##### SUPPLIED RECORDS #####

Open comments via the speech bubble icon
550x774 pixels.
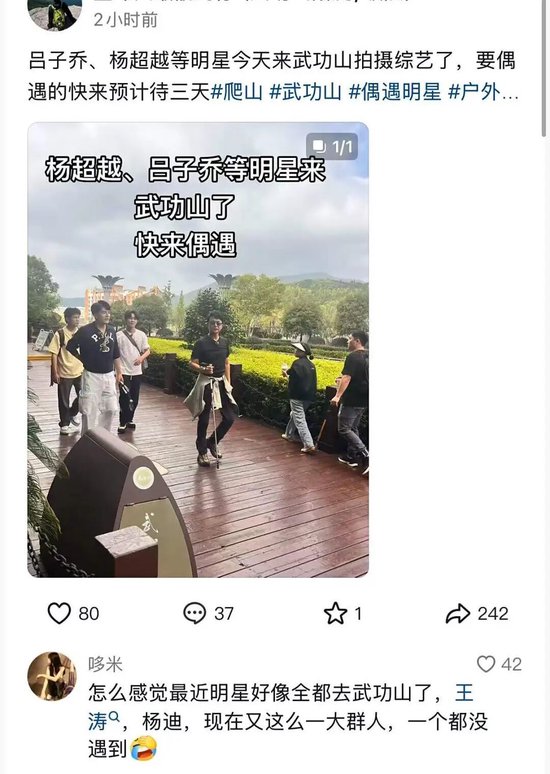195,613
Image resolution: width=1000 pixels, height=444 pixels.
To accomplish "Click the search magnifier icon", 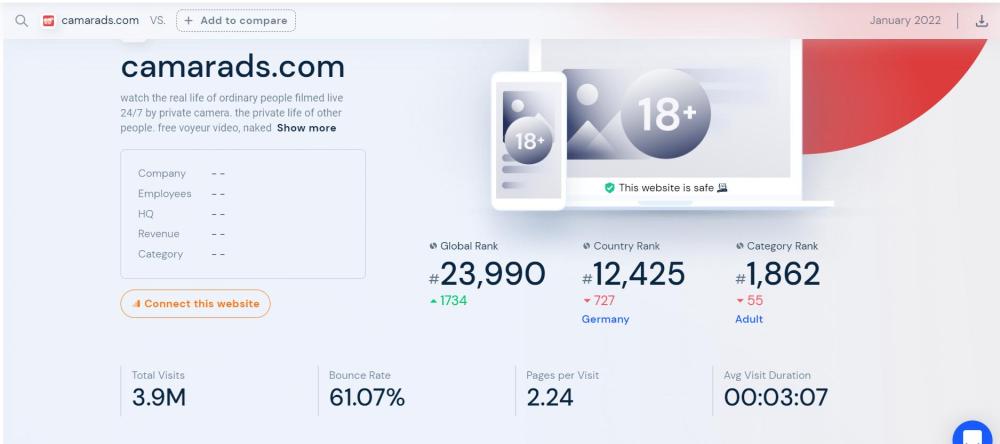I will click(21, 20).
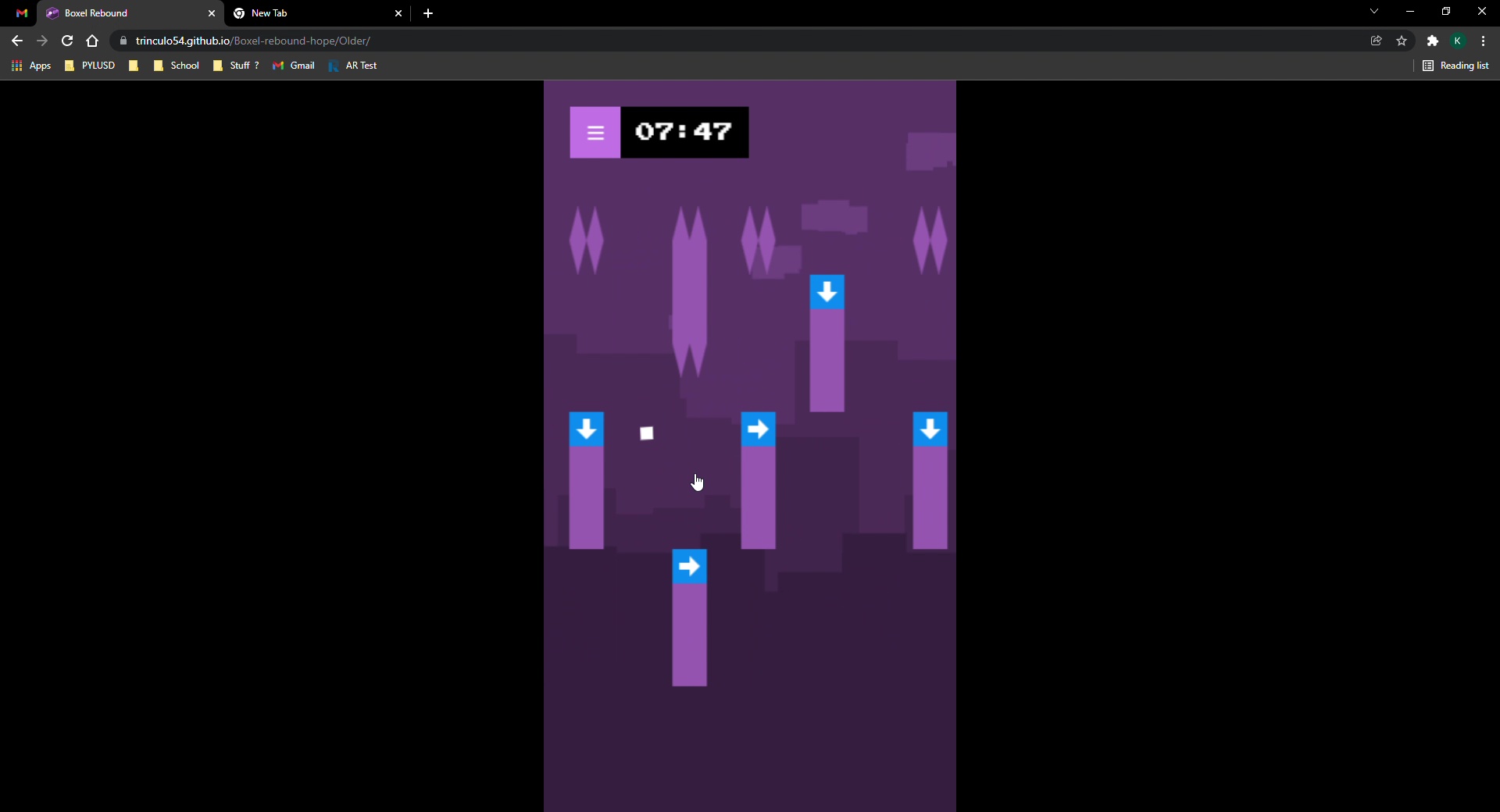Click the game timer display
Image resolution: width=1500 pixels, height=812 pixels.
pos(684,133)
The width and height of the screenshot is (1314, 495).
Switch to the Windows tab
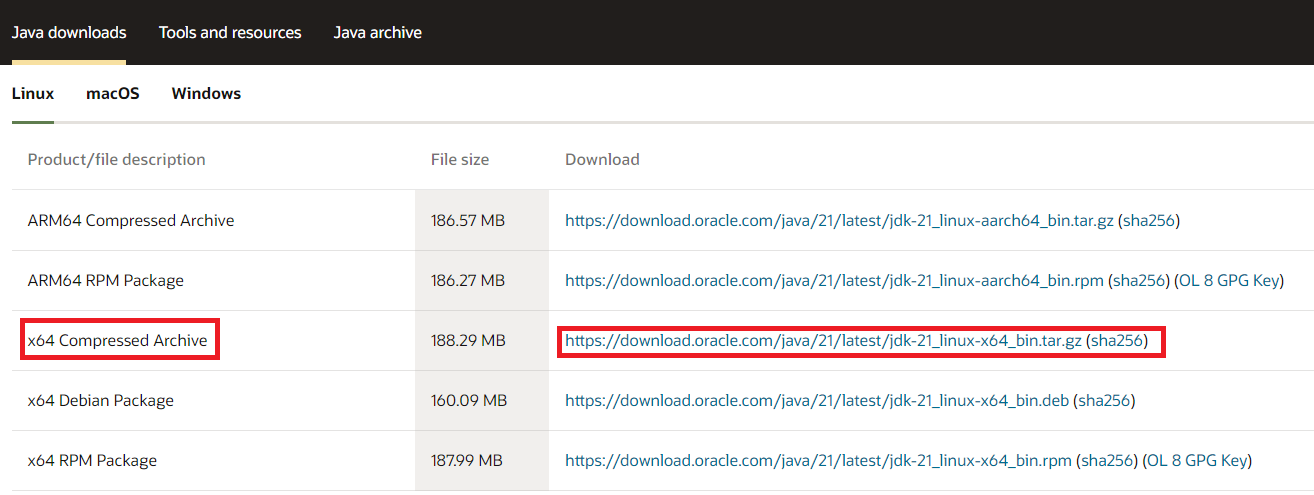(206, 93)
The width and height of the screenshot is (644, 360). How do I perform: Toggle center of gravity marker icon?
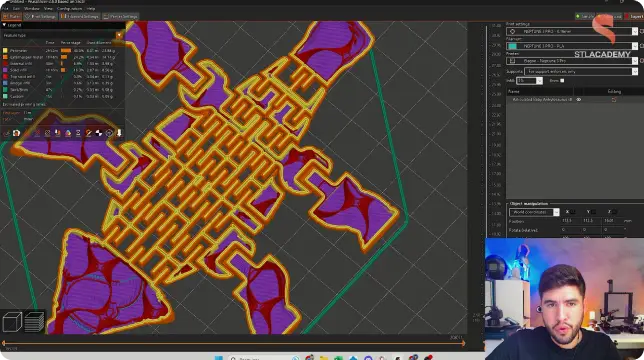point(99,133)

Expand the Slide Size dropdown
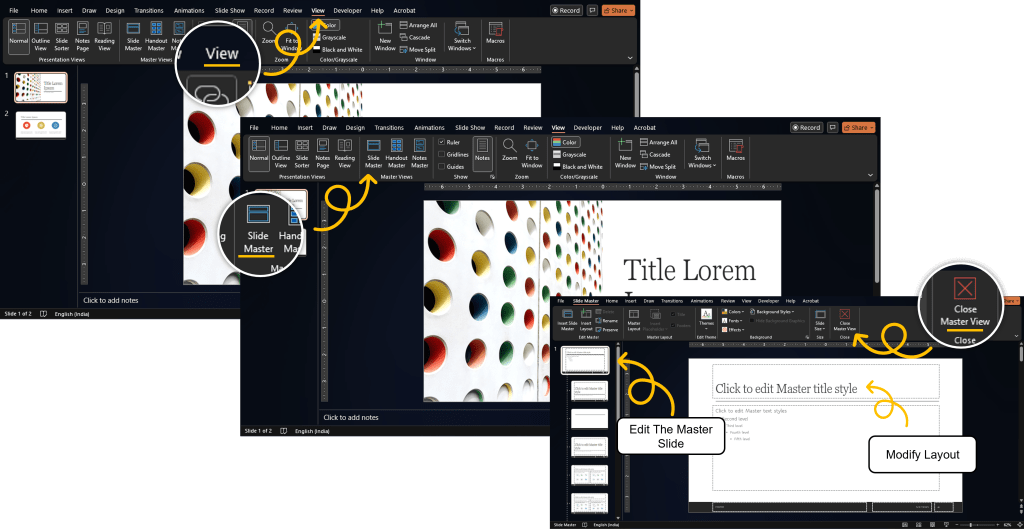pos(820,319)
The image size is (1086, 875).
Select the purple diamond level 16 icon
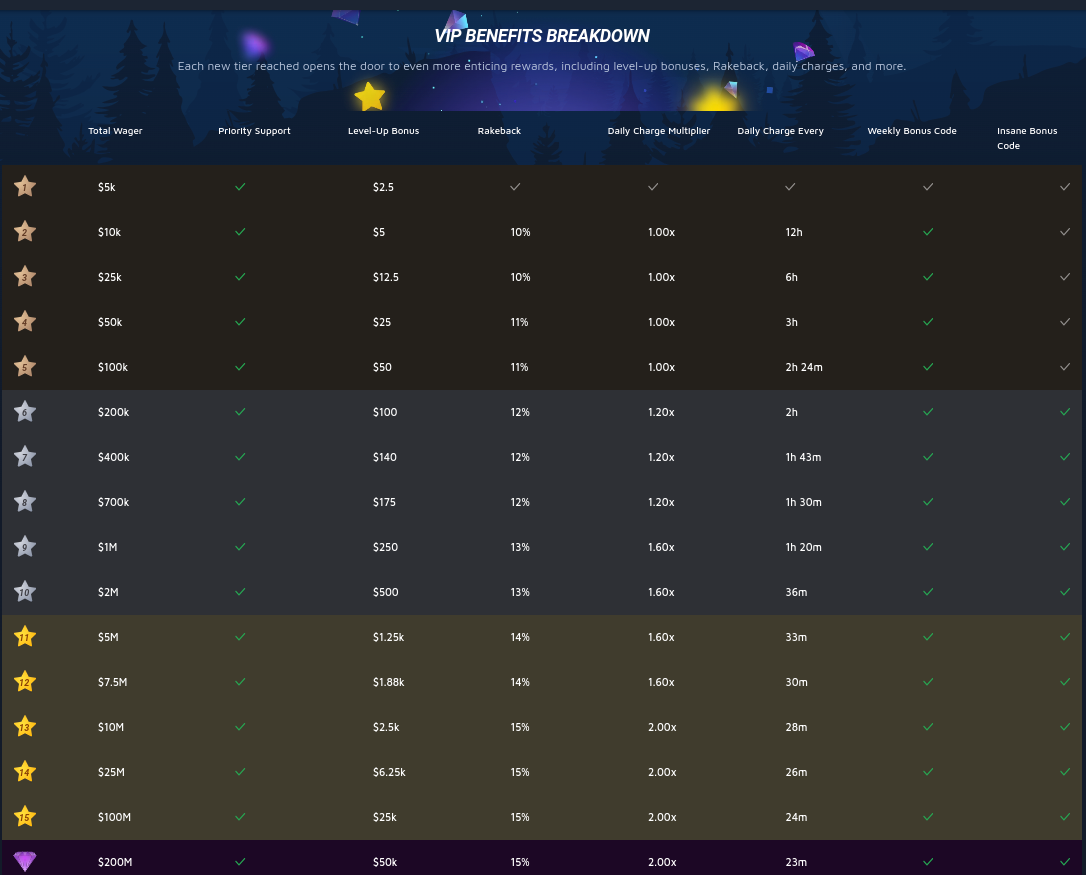pyautogui.click(x=25, y=861)
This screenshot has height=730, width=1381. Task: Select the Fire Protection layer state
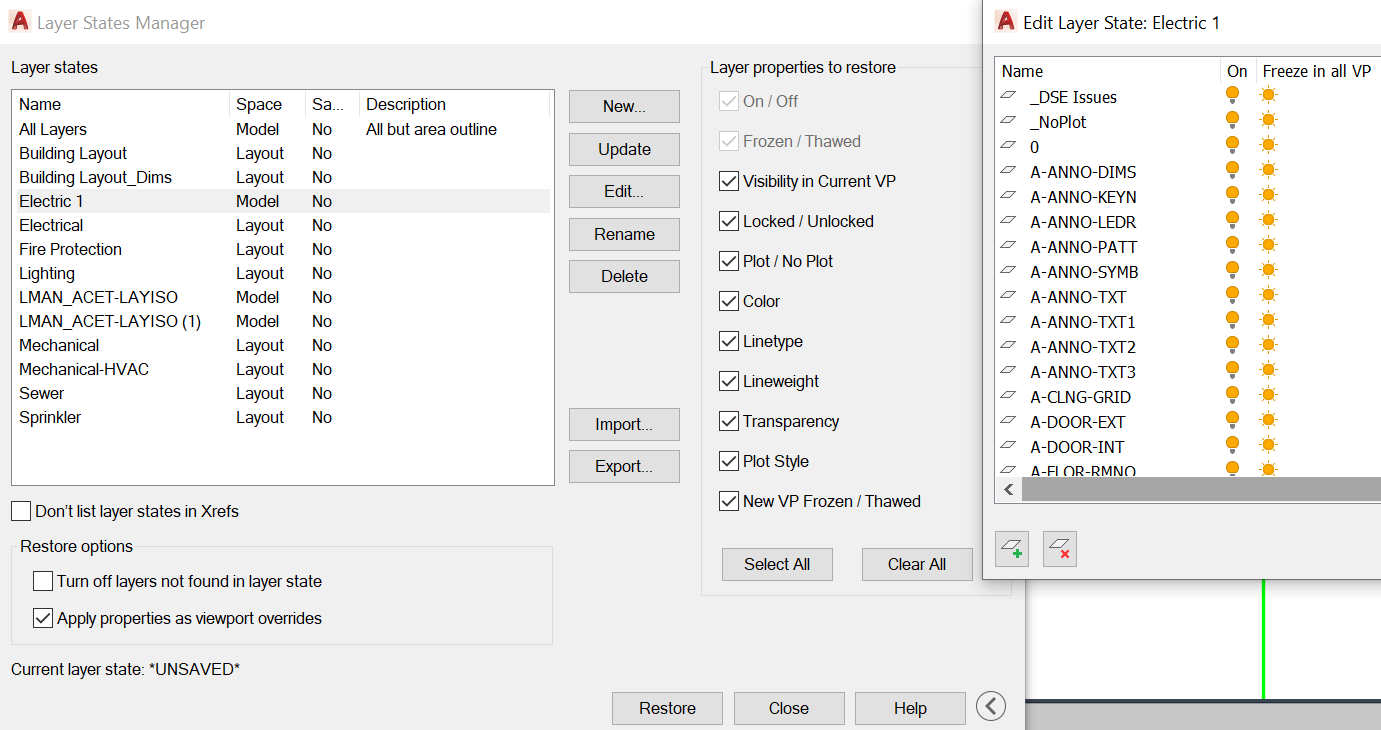tap(70, 249)
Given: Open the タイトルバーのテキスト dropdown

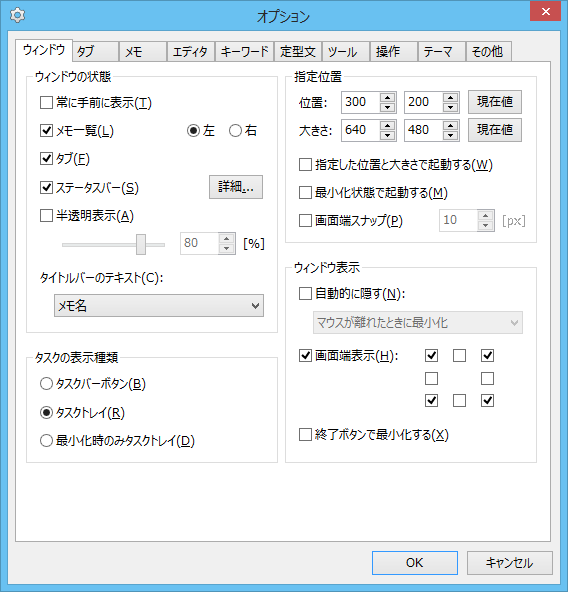Looking at the screenshot, I should [x=159, y=305].
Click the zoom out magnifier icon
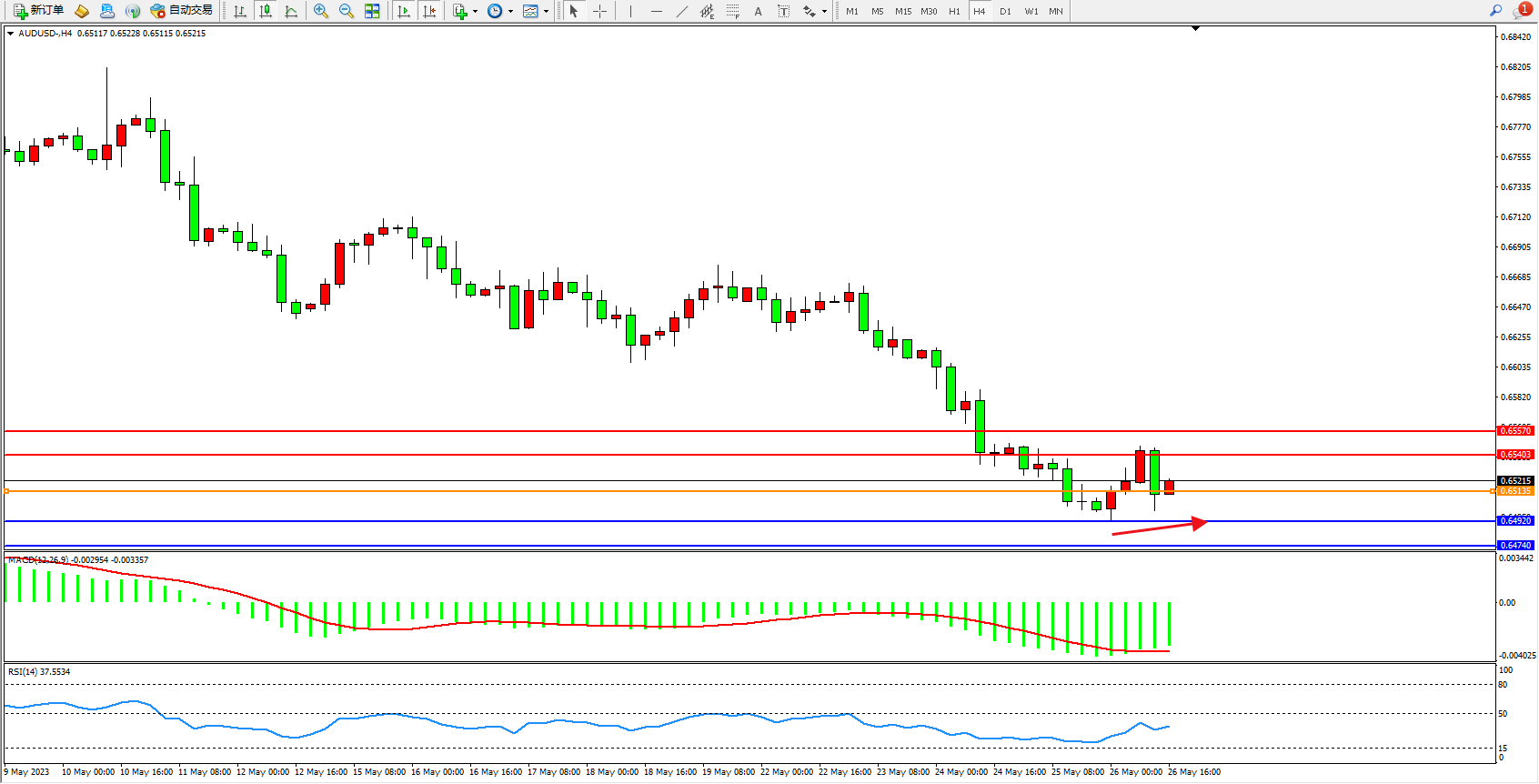The image size is (1539, 784). [347, 11]
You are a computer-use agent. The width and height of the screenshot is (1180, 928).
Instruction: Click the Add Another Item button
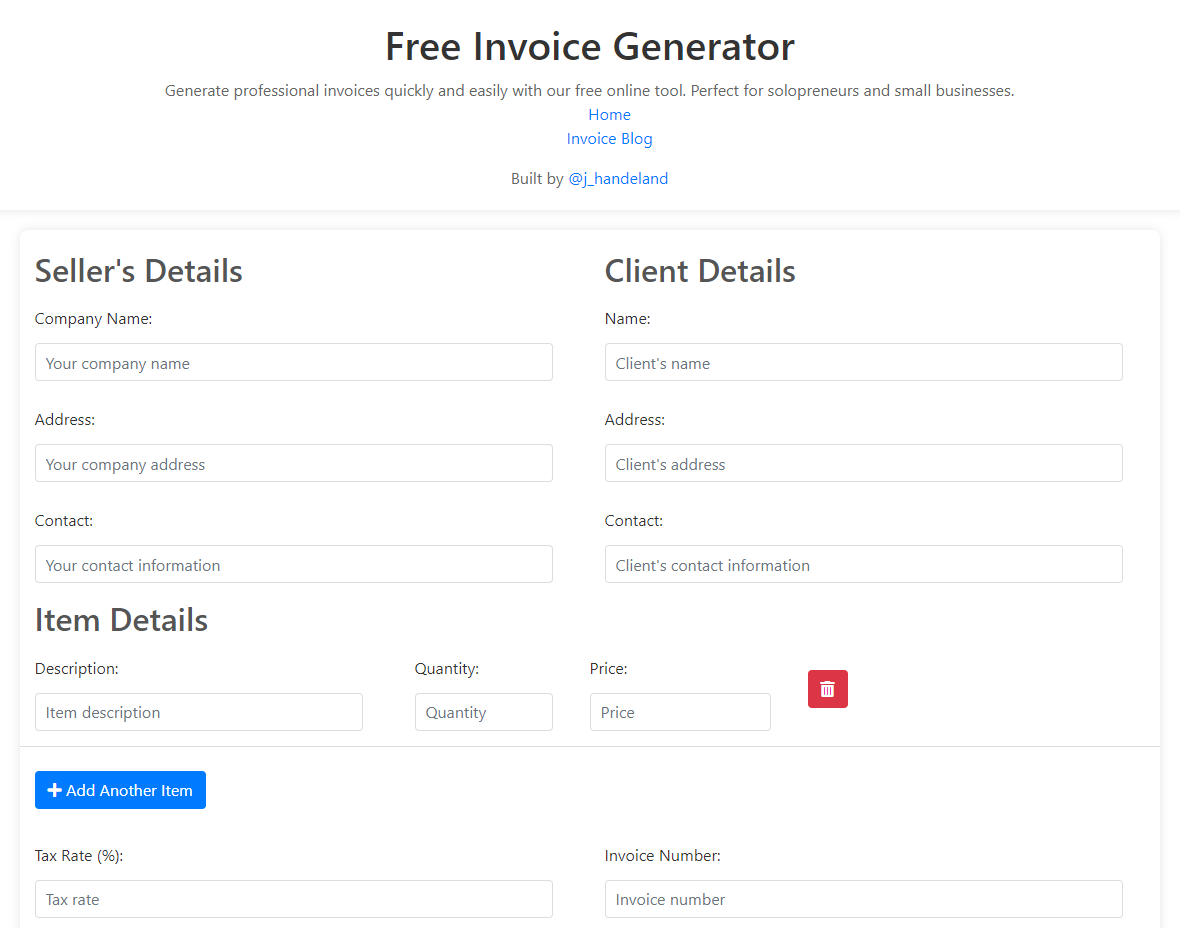pos(120,790)
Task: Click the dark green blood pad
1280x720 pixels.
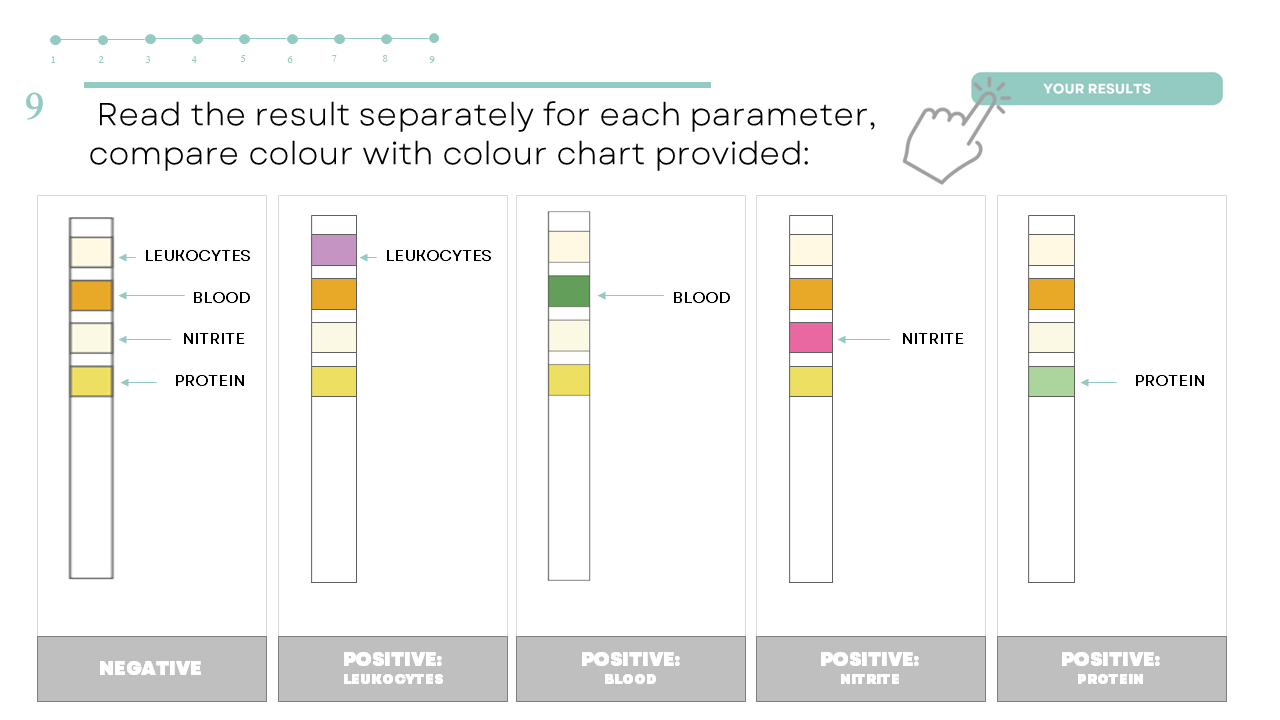Action: coord(569,291)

#####

BRIEF:
Your response must consist of the lines from the beginning of the data through the line containing "Image resolution: width=1000", transcribed exactly, with no pictures.

PROBLEM SOLUTION:
Open comments via the speech bubble icon
550x774 pixels.
195,613
Image resolution: width=1000 pixels, height=444 pixels.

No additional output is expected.